Nice stuff you got going on there buddy.


----------



## sno (Oct 4, 2002)

i hope you cleaned up those rusted rotors. nice job with the engine. :thumbup:


----------



## pdr (Nov 29, 2002)

Well I put in Moog ball joints and left the wheels off overnight. Of course it had to rain that night. Nothing a little brake cleaner couldn't handle. Lord knows why I didn't use it before snapping pics. 

notanotherhonda - Everytime I shift I think I've run over a chipmunk.


----------



## Radioaktiv (Feb 12, 2004)

nice ride
hope to meet you this weekend at dyno day :thumbup:


----------



## pdr (Nov 29, 2002)

Well it's only nice under the hood.  Should be a good weekend. Bring as many out as you can! The more that dyno the better, but chilling and eating is still free.

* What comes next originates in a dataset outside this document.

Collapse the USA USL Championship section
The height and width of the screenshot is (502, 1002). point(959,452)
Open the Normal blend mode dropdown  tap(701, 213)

Thanks for the compliment.


----------



## Radioaktiv (Feb 12, 2004)

pdr said:


> Well it's only nice under the hood..


what else is there?
heh

Im coming down with James V I think, but I'll try to get at least one more of my SE-R friends to come


----------



## pdr (Nov 29, 2002)

Yeah James just told me he was trying to get a few of you to come out. Also be nice to see some of the twin-turbo.net guys. 

Oh, and you're right. With my car, there is nothing else worthwhile besides stuff under the hood. hahaha


----------



## CarloSR (Nov 29, 2002)

Nice !!


----------



## pdr (Nov 29, 2002)

thanks!


----------